[Proposal 2: Run] Call and define benchmark tests as GitHub Action jobs & workflows #93

nikimanoledaki · 2024-05-14T14:49:04Z

What type of PR is this?

kind/enhancement

What this PR does / why we need it:

This proposal provides an automated way to fetch and run the benchmark tests in a modular way.

For context, please read Proposal 1 here first :)

Which issue(s) this PR fixes:

Fixes #86

Special notes for your reviewer (optional):

locomundo

added/proposed a few little things

website/content/docs/proposals/proposal-002-run.md

@nikimanoledaki

Worked with @nikimanoledaki offline, pushing all our changes so far.

@nikimanoledaki

Worked with @nikimanoledaki offline, pushing all our changes so far. Co-authored-by: nikimanoledaki <niki.manoledaki@grafana.com> Signed-off-by: locomundo <flavia@aknostic.com>

@nikimanoledaki

Worked with @nikimanoledaki offline, pushing all our changes so far. Signed-off-by: Flavia Paganelli <flavia@aknostic.com> Co-Authored-By: nikimanoledaki <niki.manoledaki@grafana.com>

@nikimanoledaki

Worked with @nikimanoledaki offline, pushing all our changes so far. Co-authored-by: nikimanoledaki <niki.manoledaki@grafana.com> Signed-off-by: Flavia Paganelli <flavia@aknostic.com>

@nikimanoledaki

Worked with @nikimanoledaki offline, pushing all our changes so far. Co-authored-by: nikimanoledaki <niki.manoledaki@grafana.com> Signed-off-by: Flavia Paganelli <flavia@aknostic.com>

Co-authored-by: locomundo <flavia@30mhz.com> Signed-off-by: nikimanoledaki <niki.manoledaki@grafana.com> * Remove option 1 of defining job in-line * Move proposal 2 to docs/proposals * Defining test jobs for proposal 2 * Split use cases and add sections for auth, versioning

nikimanoledaki · 2024-06-28T12:36:18Z

docs/proposals/proposal-002-run.md

+  # other Falco tests:
+  # - redis-test e.g. https://github.com/falcosecurity/cncf-green-review-testing/blob/main/kustomize/falco-driver/ebpf/redis.yaml
+  # - event-generator-test e.g. https://github.com/falcosecurity/cncf-green-review-testing/blob/main/kustomize/falco-driver/ebpf/falco-event-generator.yaml
+  # TODO: should each test be a workflow or a job in a single workflow? as in, one test workflow per cncf project or multiple workflows per cncf project? TBD


Would appreciate input on this one!

I'd be in favour of starting with one test workflow per CNCF project. I think that's simpler and should work for the current Falco benchmarks.

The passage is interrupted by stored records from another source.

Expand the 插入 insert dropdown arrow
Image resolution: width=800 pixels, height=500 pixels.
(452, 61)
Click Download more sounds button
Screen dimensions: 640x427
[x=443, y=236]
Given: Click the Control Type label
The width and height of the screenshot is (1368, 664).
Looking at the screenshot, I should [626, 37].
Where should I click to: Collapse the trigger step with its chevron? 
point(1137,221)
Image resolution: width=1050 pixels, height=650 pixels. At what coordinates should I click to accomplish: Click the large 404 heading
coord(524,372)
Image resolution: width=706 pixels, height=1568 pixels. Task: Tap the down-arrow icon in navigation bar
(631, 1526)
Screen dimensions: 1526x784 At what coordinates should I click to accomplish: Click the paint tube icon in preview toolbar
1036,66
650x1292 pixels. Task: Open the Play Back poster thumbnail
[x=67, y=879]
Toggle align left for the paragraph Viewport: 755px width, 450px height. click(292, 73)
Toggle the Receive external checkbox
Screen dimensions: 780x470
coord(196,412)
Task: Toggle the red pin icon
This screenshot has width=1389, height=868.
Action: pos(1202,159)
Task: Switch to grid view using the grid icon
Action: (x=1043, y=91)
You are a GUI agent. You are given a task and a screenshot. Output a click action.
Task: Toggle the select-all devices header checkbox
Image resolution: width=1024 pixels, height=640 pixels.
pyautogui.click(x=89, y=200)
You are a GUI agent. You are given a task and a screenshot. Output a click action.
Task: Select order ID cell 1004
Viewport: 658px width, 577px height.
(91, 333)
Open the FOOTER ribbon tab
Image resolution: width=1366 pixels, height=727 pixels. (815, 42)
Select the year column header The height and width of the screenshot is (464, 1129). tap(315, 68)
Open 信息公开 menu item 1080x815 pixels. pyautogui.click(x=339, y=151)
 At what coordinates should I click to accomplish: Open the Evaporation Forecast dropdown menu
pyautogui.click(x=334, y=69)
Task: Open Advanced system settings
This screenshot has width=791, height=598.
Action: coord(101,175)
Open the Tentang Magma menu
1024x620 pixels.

We could take another look at this when we know what the next CNCF project will be. As mentioned earlier its hard to predict what the future requirements will be.

Yes I am also in favor of having one workflow per project with multiple jobs

I agree - simple is always better - we can always make it more complex if the need arises

One question, though: for Falco is this going to work? Don't they have three different tests already?

rossf7

@nikimanoledaki @locomundo Great job this is looking good! 🚀

A few thoughts from me. Mainly on my favourite topic. Deleting stuff! 🧹😄

rossf7 · 2024-07-02T17:51:24Z

docs/proposals/proposal-002-run.md

+Let's recap some of the components defined in [Proposal 1](proposal-001-trigger-and-deploy.md):
+1. **Green Reviews pipeline**: the Continuous Integration pipeline which deploys a CNCF project to a test cluster, runs a set of benchmarks while measuring carbon emissions and stores the results. It is implemented by the workflows listed below.
+2. **Cron workflow**: This refers to the initial GitHub Action workflow (described in proposal 1) and which dispatches a project workflow (see next definition).
+3. **Benchmark workflow**: The project workflow is dispatched by the Cron workflow. A project workflow can be, for example, a Falco workflow. A project workflow deploys the project, calls the test workflow (see below), and then cleans up the deployment. A project workflow can be dispatched more than once if there are multiple subcomponents. In addition, a Project workflow, which is also just another GitHub Action workflow, contains a list of GitHub Action Jobs. These are a list of test jobs - more info below.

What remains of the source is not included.